From Georgetown University
by Arsalan Iftikhar | April 20, 2020
The current coronavirus pandemic has forced our entire human race to adjust to a “new normal” of quarantine lifestyles around the globe. At the same time, we must not forget that there are also millions of persecuted people around the world, including those facing ethnic cleansing campaigns in China, Myanmar, and India, whose plight is being exacerbated in this new age of COVID-19.
Inside China, the internment of 1,000,000 Uighur Muslims in government camps within the Xinjiang region has become a textbook case of ethnic cleansing. In addition to widespread torture and extrajudicial killings, the Chinese government has forced Uighur Muslims to pledge loyalty to the Communist Party, eat pork and drink alcohol, and even publicly renounce Islam as their religion. After the outbreak of the COVID-19 pandemic, the president of the World Uyghur Congress told Al-Jazeera News that millions of Uighur Muslims are now in a “vulnerable and weakened state” and that if measures are not taken to further limit the spread of the coronavirus, it could “rapidly infect large numbers” of Uighur Muslims inside Chinese internment camps.
Nearby in Myanmar (formerly known as Burma), the government’s ethnic cleansing campaigns over the years have forced over 1,000,000 Rohingya Muslims across the border into densely-populated refugee camps inside neighboring Bangladesh.
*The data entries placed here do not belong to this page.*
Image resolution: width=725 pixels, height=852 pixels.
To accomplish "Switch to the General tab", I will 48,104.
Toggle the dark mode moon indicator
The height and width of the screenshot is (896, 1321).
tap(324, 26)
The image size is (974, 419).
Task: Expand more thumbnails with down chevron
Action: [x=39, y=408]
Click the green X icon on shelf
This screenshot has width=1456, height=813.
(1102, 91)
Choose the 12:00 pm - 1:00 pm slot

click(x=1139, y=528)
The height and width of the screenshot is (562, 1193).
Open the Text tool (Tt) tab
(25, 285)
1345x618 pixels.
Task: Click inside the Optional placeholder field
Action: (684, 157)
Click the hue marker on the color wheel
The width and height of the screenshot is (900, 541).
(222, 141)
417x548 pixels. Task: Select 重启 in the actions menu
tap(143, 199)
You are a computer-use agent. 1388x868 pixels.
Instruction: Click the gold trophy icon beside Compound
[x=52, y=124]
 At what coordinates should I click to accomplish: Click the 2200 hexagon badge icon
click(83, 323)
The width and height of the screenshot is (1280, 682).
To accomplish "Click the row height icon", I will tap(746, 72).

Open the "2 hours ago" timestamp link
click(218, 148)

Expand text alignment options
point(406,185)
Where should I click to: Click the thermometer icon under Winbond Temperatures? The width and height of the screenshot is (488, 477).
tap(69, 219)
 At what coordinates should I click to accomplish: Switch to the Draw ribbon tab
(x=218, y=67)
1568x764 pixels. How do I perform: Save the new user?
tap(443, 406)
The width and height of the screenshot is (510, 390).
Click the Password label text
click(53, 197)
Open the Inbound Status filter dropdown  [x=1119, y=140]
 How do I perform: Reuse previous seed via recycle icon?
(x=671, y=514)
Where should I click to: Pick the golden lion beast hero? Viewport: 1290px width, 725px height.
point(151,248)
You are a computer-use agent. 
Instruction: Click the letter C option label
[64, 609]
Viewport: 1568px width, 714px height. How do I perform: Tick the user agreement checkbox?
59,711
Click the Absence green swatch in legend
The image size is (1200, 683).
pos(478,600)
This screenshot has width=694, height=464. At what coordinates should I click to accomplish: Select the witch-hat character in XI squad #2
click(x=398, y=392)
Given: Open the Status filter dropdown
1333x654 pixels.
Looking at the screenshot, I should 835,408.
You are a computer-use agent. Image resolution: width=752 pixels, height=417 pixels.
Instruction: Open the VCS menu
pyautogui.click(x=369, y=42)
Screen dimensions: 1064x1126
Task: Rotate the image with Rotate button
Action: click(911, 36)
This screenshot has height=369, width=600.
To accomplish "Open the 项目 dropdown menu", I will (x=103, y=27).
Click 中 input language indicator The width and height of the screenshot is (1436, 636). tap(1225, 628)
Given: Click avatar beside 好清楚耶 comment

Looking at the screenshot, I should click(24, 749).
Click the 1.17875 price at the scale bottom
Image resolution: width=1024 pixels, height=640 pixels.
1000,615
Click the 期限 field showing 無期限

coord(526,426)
Now that the COVID-19 pandemic requires us to keep a 6-foot distance from other people, a prominent Rohingya Muslim author recently told TIME Magazine that social distancing and quarantine are impossible for Rohingyas because his family of 7 people live inside a 16-foot structure in the refugee camp. Refugee camps like Cox’s Bazaar in Bangladesh have become the largest refugee settlements in the world, and the impact of the COVID-19 pandemic could be lethally devastating since the average density within Rohingya Muslim refugee camps is over 100,000 people per square mile.
India’s status as the largest democracy in the world is slowly unraveling with the societal marginalization of over 200,000,000 Muslims. In addition to violent Islamophobic pogroms and anti-Muslim citizenship laws under the political watch of right-wing Hindutva Prime Minister Narendra Modi, the COVID-19 pandemic is now being used to further marginalize and even blame Muslims for the spread of coronavirus inside India. According to The Guardian, this new wave of Islamophobia began when an Islamic missionary organization known as the Tablighi Jamaat (TJ) held a meeting of several thousand members in New Delhi in March 2020. Rumors spread that these Muslims were responsible for spreading COVID-19 across India even though a 400-member group of medical professionals, “Indian Scientists’ Response to COVID-19” (ISRC), said that the “available data does not support the speculation” that Muslims were responsible for the spread of coronavirus in India. Indian journalist Rohan Venkataramakrishnan wrote that the right-wing Hindutva supporters of Narendra Modi and even India’s own mainstream media helped blame Muslims for the spread of the virus in the country, “giving yet another excuse for people around the country to demonstrate their Islamophobia.” Since that time, some mainstream Indian media outlets have wrongly asserted that Tablighi Jamaat members were coronavirus “super-spreaders” and Twitter hashtags like “coronaJihad”, “CoronaTerrorism” and “Corona BombsTablighi” began to trend across India as well. Most recently, a government-run hospital in Ahmedabad, India was accused of “apartheid” when they publicly admitted segregating Muslim patients from Hindu patients, claiming the order came from the government. In other parts of India, the New York Times reported that loudspeakers at some temples were broadcasting messages telling people not to buy milk from Muslim dairy farmers because it was infected with coronavirus.
There is no doubt that the current COVID-19 coronavirus pandemic is something that our planet has never seen before. At a time when physical social distancing from our fellow human beings should hopefully bring us closer together as a human race, we should be aware that this same pandemic global crisis is being used to further persecute millions of Muslim people who are already facing ethnic cleansing campaigns and fighting for their lives all over the world.